Thursday, February 14, 2013

Crowding Out

When governments provide a service or product, others providing that service or product often get crowded out. But how, exactly, does that crowding out take place? There are a variety of ways this can happen.

The first and most obvious is the government can declare itself as having a monopoly on that service or product and make it illegal for others to provide that product or service. The Post Office is -- or, was -- a good example of this.

A second way is for the government to subsidize its products or services with tax money, thus allowing them to undercut the prices of any potential competitors. This is what we can expect to see in the "public option" of Obamacare.

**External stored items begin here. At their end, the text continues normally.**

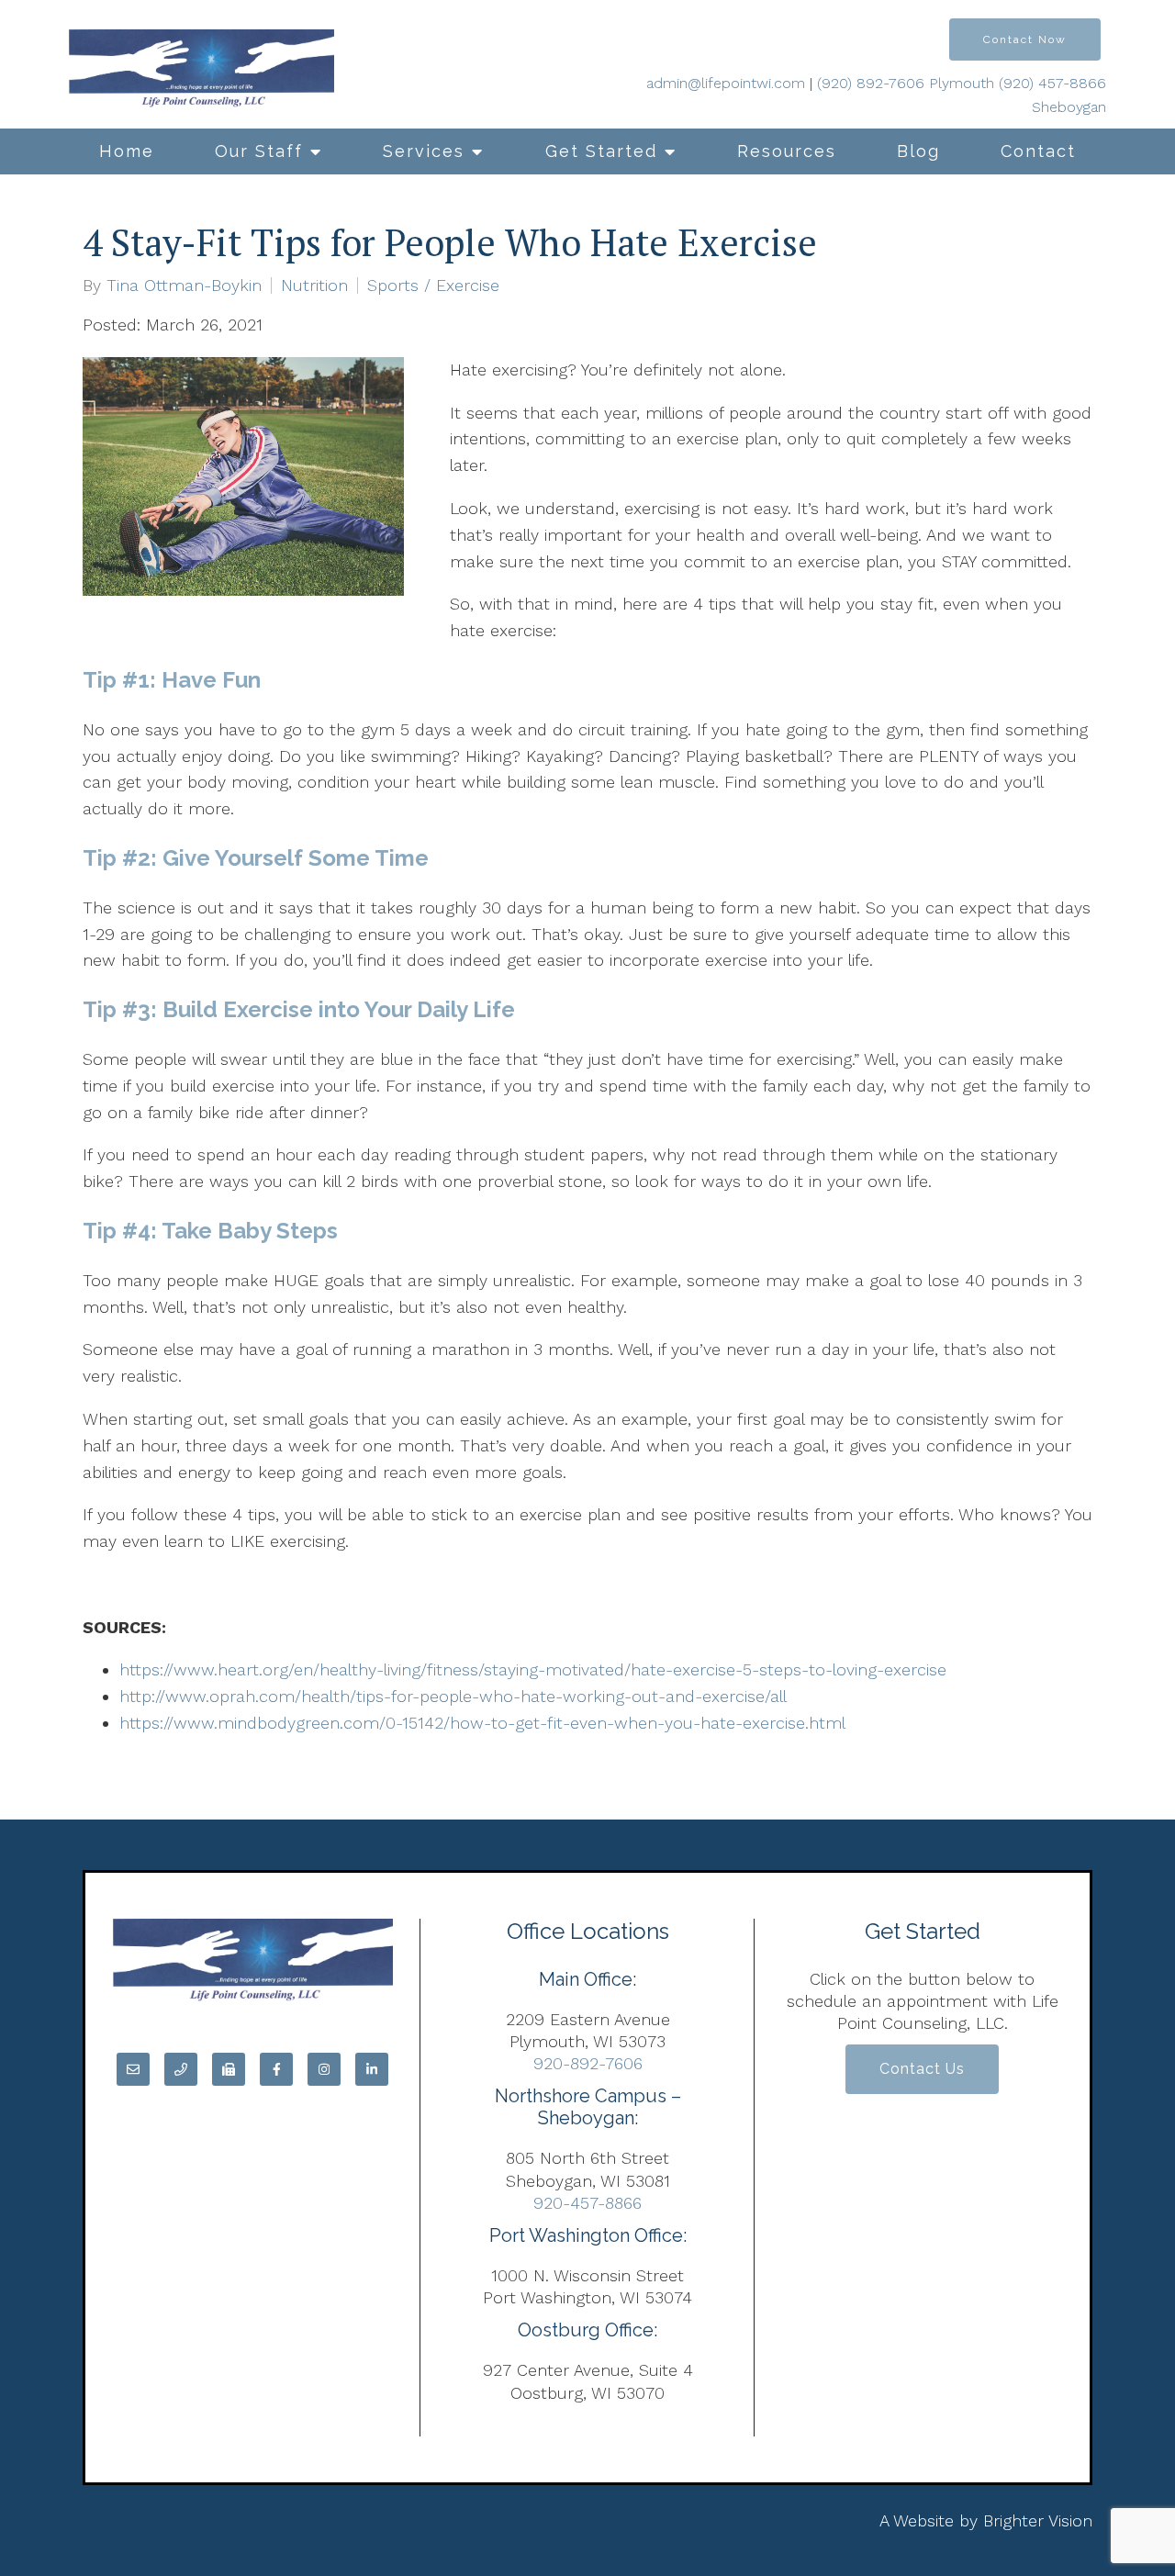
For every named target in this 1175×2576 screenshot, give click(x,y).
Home (126, 151)
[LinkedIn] (371, 2069)
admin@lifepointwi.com (725, 83)
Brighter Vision (1037, 2520)
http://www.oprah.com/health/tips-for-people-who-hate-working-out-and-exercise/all (453, 1696)
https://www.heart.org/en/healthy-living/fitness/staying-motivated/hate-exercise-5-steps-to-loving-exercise (532, 1669)
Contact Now (1025, 39)
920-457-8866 (587, 2202)
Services (423, 151)
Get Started (601, 151)
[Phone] (180, 2069)
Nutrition (314, 285)
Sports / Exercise (433, 285)
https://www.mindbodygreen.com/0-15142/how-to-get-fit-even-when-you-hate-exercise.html (482, 1722)
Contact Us (922, 2069)
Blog (918, 151)
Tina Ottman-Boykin (184, 285)
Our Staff (259, 151)
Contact (1038, 151)
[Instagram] (324, 2069)
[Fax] (228, 2069)
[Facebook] (276, 2069)
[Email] (133, 2069)
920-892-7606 (588, 2063)
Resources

However, a less obvious way is by affecting the psychology of the citizens. If the government starts providing a service -- a philanthropic service, for example -- then in many people's minds that problem is being taken care of. More, it is being taken care of with their tax money. That being the case, there is no real reason to make private donations to private providers of that service. Thus, donations decrease and fewer institutions provide that service. Welfare is a good example of this -- as government poverty relief has increased, charitable donations to those who traditionally provided such relief decreased, and the burden increasingly shifted toward government-provided welfare.

This latter is perhaps the most insidious, as it results in competition going away in such a way as to be less obvious -- and in such a way as to make it possible for the government to argue that if they did not provide the service, it would not get provided.